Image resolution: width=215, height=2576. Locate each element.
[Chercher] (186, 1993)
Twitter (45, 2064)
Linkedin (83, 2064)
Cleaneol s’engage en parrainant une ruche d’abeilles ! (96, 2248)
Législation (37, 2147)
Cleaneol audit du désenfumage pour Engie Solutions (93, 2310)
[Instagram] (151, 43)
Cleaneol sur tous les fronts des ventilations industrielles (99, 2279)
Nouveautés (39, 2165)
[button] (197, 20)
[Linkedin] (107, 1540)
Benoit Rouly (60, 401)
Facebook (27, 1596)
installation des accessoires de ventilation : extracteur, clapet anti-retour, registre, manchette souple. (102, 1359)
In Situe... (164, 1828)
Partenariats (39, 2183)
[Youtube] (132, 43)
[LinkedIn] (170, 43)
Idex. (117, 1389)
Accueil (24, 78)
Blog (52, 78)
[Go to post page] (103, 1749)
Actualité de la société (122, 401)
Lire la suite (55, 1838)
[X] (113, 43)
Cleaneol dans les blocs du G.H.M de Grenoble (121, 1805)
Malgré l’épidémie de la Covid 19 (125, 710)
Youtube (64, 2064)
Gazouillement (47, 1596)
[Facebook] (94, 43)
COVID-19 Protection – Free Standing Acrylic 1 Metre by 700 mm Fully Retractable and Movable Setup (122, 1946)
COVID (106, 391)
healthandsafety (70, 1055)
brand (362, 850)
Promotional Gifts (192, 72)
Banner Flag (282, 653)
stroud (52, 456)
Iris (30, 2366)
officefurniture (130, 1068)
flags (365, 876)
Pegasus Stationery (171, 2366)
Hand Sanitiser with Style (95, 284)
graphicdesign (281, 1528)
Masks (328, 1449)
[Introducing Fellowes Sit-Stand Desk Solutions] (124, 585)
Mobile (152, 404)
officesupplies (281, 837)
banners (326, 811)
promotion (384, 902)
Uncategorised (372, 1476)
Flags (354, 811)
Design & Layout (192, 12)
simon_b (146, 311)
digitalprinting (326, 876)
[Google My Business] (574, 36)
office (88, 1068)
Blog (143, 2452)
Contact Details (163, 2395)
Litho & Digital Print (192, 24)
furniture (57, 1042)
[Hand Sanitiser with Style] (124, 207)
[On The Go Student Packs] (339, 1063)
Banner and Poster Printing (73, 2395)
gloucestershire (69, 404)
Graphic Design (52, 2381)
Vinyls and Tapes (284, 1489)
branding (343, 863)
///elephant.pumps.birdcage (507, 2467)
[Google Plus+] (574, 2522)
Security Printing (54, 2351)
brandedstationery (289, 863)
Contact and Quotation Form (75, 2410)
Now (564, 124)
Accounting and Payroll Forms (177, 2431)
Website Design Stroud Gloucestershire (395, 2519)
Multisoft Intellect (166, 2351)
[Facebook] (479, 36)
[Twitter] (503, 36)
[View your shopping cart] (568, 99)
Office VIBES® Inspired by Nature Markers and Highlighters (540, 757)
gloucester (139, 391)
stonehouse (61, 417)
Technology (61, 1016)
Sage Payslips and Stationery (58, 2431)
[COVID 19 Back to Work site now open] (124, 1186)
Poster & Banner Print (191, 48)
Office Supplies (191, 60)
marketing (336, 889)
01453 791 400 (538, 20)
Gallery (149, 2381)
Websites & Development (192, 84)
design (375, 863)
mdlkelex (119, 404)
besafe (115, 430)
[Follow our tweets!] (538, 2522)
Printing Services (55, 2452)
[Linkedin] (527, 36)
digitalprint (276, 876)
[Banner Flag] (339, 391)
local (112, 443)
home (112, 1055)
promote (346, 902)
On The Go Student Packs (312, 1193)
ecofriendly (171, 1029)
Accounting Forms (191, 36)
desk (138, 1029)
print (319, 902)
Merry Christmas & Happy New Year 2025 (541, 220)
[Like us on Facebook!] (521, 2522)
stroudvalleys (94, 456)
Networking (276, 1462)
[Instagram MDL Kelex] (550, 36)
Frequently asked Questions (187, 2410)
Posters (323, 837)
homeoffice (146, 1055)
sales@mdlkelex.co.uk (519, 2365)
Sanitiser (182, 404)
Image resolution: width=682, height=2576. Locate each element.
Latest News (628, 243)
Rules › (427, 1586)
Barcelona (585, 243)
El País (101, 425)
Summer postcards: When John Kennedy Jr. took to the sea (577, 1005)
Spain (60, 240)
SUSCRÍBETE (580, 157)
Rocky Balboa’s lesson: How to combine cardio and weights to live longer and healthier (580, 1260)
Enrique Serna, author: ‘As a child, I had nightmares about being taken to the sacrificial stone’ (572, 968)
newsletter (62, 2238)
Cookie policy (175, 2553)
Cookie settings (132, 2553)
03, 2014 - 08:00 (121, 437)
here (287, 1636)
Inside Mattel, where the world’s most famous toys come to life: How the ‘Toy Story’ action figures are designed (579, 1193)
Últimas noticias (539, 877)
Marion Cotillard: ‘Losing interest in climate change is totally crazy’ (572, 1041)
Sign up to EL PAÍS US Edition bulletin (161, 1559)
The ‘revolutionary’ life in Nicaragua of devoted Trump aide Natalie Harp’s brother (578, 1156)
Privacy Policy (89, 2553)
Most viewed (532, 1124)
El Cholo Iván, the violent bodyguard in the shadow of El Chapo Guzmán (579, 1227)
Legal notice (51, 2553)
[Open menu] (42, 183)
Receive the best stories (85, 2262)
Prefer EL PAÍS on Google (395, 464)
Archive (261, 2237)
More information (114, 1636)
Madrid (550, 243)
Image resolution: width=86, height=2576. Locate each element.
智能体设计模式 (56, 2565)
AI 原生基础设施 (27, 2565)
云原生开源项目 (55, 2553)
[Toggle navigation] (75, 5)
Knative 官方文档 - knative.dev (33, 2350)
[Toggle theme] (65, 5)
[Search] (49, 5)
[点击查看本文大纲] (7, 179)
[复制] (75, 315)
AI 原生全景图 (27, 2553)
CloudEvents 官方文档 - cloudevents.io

Assigned task | Select and copy each line from the data that includes the word "Forms".

Response to this task |
Accounting and Payroll Forms (177, 2431)
Accounting Forms (191, 36)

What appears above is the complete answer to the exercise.